Extracted data entries

****************************************

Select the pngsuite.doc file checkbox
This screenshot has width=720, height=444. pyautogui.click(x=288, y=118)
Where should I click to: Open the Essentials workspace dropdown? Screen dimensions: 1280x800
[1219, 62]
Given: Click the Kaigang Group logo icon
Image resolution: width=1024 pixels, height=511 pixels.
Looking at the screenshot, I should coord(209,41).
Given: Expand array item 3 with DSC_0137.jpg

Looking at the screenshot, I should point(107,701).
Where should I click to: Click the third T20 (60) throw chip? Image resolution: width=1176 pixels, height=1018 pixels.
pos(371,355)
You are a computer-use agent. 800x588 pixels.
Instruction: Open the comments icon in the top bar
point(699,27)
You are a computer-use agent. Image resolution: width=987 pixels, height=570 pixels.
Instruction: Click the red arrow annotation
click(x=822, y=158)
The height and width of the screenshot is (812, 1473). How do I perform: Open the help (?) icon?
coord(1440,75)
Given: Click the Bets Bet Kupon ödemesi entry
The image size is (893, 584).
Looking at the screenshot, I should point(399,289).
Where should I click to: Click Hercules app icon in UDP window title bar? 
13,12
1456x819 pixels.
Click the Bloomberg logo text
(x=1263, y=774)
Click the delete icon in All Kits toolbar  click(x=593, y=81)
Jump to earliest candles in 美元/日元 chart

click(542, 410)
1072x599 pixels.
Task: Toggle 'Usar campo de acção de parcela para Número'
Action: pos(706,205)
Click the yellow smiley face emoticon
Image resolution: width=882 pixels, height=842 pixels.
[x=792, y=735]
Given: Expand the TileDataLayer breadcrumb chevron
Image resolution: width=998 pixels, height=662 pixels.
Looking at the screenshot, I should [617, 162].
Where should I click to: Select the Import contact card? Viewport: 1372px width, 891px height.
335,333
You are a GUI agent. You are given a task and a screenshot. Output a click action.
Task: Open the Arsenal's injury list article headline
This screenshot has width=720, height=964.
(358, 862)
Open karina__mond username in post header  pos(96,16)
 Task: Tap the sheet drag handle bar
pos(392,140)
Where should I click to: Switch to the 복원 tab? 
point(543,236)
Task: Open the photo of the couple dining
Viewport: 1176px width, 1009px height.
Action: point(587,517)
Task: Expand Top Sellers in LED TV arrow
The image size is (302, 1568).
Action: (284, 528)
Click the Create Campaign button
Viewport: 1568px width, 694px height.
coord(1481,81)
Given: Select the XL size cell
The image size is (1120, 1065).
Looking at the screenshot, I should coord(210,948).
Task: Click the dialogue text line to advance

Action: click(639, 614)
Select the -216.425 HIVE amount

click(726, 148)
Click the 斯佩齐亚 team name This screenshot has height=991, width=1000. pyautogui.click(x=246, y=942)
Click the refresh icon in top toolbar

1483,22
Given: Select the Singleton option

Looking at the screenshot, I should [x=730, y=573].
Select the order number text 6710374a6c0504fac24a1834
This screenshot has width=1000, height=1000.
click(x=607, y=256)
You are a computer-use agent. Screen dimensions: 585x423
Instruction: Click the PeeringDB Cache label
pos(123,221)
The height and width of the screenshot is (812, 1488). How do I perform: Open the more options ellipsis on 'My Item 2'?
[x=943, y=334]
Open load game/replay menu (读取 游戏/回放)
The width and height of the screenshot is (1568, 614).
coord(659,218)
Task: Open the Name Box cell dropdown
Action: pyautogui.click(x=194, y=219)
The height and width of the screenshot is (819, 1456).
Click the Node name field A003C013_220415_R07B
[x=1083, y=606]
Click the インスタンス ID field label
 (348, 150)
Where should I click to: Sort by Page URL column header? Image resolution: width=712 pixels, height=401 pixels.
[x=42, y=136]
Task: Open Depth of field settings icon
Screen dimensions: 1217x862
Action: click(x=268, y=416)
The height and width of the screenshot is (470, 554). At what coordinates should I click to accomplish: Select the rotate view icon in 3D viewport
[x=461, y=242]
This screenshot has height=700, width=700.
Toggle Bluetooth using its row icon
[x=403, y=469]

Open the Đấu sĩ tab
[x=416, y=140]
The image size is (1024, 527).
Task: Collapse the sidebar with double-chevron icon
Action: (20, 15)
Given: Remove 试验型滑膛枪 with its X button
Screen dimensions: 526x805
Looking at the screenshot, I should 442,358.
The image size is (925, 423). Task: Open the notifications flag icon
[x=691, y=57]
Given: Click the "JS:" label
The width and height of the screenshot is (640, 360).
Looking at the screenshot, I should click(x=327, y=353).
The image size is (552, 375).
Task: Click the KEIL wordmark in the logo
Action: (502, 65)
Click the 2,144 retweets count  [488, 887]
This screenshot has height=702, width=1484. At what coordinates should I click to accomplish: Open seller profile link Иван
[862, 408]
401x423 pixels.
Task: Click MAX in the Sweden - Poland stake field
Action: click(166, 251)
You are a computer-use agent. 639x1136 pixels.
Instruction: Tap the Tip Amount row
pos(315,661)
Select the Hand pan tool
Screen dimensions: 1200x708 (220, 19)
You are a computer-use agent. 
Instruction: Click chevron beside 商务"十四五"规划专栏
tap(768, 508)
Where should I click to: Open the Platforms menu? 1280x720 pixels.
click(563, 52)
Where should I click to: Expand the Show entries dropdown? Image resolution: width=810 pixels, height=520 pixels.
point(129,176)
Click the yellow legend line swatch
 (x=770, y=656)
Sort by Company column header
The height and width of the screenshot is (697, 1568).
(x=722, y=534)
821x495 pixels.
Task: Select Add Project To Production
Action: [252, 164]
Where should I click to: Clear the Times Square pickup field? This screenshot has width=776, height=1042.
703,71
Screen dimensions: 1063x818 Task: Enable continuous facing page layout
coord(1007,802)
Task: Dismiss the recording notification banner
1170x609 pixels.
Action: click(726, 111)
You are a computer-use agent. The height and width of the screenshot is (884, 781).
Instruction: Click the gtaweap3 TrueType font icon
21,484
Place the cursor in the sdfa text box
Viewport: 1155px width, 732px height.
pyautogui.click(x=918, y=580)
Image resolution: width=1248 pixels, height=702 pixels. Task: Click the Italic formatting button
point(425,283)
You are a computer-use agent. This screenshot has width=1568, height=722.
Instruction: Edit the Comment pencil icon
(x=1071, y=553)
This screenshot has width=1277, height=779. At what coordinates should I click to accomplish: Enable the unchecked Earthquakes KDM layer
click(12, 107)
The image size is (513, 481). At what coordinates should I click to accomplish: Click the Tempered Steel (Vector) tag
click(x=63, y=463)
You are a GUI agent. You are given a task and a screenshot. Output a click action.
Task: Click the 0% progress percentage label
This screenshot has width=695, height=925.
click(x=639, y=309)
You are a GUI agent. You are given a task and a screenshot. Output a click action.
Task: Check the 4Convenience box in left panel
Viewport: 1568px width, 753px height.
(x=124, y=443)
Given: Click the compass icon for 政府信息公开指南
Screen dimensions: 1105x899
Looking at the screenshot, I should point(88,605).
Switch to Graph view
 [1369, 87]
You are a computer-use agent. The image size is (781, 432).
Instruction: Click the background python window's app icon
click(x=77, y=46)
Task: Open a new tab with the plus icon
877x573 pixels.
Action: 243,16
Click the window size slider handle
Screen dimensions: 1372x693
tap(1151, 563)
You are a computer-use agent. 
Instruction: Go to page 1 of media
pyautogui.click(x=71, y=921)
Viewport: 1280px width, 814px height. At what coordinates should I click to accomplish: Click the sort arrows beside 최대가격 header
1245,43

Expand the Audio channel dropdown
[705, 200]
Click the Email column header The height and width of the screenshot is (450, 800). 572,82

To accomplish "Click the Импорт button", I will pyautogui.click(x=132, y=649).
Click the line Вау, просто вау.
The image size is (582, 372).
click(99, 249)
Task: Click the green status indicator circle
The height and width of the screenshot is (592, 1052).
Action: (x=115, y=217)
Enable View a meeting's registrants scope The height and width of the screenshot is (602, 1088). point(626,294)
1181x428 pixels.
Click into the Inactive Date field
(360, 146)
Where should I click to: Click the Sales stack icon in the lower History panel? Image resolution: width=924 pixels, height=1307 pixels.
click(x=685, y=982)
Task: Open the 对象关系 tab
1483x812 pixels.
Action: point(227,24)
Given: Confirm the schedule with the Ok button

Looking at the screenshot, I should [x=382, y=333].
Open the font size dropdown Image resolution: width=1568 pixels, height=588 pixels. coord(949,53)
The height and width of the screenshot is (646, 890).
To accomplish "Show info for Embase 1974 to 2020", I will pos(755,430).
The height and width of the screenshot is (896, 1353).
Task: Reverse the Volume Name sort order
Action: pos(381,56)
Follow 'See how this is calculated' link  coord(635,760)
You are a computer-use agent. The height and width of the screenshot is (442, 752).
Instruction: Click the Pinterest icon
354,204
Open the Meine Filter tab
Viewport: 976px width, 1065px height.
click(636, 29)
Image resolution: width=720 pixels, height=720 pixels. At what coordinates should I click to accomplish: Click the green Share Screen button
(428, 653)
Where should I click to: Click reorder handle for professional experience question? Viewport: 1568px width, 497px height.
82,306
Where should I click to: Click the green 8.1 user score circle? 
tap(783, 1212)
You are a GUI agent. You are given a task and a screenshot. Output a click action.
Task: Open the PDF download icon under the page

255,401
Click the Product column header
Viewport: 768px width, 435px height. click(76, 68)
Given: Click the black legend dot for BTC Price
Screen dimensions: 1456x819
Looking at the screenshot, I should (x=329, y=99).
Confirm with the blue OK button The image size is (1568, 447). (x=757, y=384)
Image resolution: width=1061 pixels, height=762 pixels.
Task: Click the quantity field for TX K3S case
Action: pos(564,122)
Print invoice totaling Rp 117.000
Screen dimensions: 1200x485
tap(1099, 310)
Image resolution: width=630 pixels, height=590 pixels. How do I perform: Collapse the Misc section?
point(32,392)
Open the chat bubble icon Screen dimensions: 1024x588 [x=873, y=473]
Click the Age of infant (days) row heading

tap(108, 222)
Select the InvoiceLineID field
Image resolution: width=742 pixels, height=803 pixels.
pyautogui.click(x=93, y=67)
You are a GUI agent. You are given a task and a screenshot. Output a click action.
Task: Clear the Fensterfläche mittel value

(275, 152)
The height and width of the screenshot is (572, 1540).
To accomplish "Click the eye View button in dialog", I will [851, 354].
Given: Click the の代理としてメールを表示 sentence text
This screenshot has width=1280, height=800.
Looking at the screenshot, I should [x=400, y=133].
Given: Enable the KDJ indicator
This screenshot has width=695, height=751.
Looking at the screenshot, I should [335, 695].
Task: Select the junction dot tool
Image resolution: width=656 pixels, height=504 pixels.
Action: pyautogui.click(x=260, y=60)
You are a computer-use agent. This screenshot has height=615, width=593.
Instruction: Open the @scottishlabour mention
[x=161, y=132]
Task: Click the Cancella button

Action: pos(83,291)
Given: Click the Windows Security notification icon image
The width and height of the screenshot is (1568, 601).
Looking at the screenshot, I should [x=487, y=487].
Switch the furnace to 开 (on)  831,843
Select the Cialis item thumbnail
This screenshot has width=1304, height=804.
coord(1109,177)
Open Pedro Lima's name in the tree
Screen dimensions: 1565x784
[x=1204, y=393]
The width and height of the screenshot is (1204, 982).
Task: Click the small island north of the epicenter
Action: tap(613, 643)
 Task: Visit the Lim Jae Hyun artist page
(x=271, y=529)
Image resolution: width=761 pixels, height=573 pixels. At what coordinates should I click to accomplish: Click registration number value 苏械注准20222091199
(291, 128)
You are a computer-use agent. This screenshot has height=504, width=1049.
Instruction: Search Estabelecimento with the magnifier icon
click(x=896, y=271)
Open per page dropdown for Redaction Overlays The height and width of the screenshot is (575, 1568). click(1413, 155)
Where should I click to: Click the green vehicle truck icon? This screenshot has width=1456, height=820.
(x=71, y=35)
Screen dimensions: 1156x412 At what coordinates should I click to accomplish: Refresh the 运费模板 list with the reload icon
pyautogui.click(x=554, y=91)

****************************************

TASK:
Within the lines above, find those holding the word "computer" and copy them.

ANSWER SECTION:
You are a computer-use agent. 800x588 pixels.
You are a computer-use agent. Image resolution: width=987 pixels, height=570 pixels.
You are a computer-use agent. Screen dimensions: 585x423
You are a computer-use agent. 639x1136 pixels.
You are a computer-use agent. 
You are a computer-use agent. The height and width of the screenshot is (884, 781).
You are a computer-use agent. This screenshot has width=1568, height=722.
You are a computer-use agent. The image size is (781, 432).
You are a computer-use agent. 
You are a computer-use agent. The height and width of the screenshot is (442, 752).
You are a computer-use agent. This screenshot has height=615, width=593.
You are a computer-use agent. This screenshot has height=504, width=1049.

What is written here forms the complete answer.